Arrin Katz

Nanoliter high throughput quantitative PCR

Understanding biological complexity arising from patterns of gene expression requires accurate and precise measurement of RNA levels across large numbers of genes simultaneously. Real time PCR (RT-PCR) in a microtiter plate is the preferred method for quantitative transcriptional analysis but scaling RT-PCR to higher throughputs in this fluidic format is intrinsically limited by cost and logistic considerations. Hybridization microarrays measure the transcription of many thousands of genes simultaneously yet are limited by low sensitivity, dynamic range, accuracy and sample throughput. The hybrid approach described here combines the superior accuracy, precision and dynamic range of RT-PCR with the parallelism of a microarray in an array of 3072 real time, 33 nl polymerase chain reactions (RT-PCRs) the size of a microscope slide. RT-PCR is demonstrated with an accuracy and precision equivalent to the same assay in a 384-well microplate but in a 64-fold smaller reaction volume, a 24-fold higher analytical throughput and a workflow compatible with standard microplate protocols.

Massively parallel microfluidics platform for storage and ultra-high-throughput screening

We have developed a novel microarray technology for performing very large numbers of biochemical, chemical and cell-based nanoliter volume synthesis, storage and screening operations in a massively parallel manner. The Living Chip is an array of precisely machined through-holes retaining nanoliters of fluid by capillary action. Sample loading, washing and recovery are operations that can be performed manually or with simple automation. Mixing between co- registered through-holes is achieved by stacking two or more precision aligned arrays and optical assay read-outs are in parallel with a CCD imaging system. An automated picker system transfers hits into lower density microtiter plates for further analysis. We will present result demonstrating massively parallel implementation of both homogeneous and inhomogeneous fluidic and cell-based assay systems and applications of the chip for drug compound library storage and management.
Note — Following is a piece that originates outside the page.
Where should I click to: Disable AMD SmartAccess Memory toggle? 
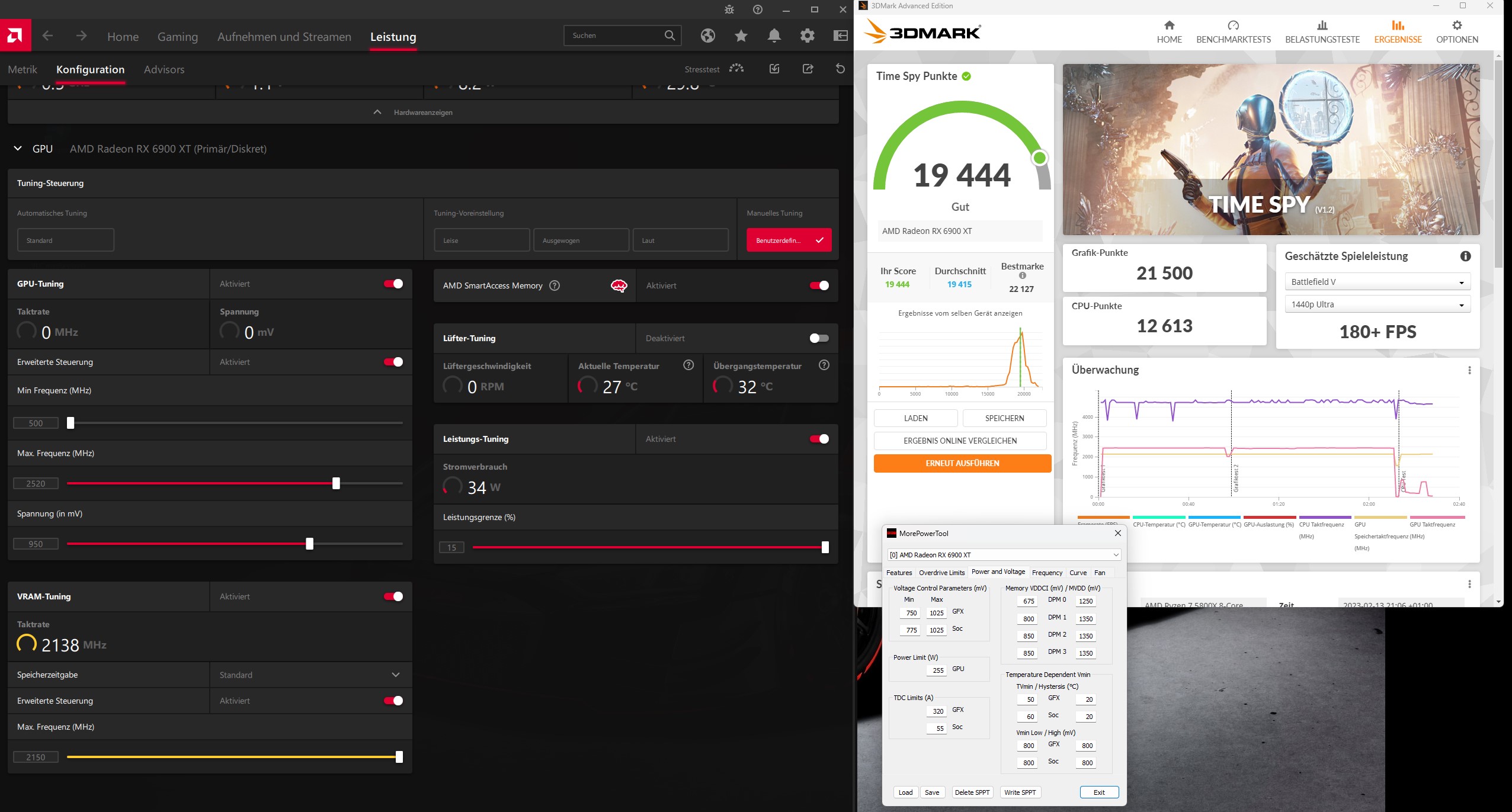(819, 285)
Antibody Library Screening in Through-Hole Microarrays

Through application of recombinant DNA technology monoclonal human antibody libraries of over 109 antibodies are stored as plasmids in bacterial (E. coli) colonies. We have developed ultra high throughput methods suitable for screening these libraries after only one round of panning in precisely constructed, high density arrays of micro-channels, or bottomless wells.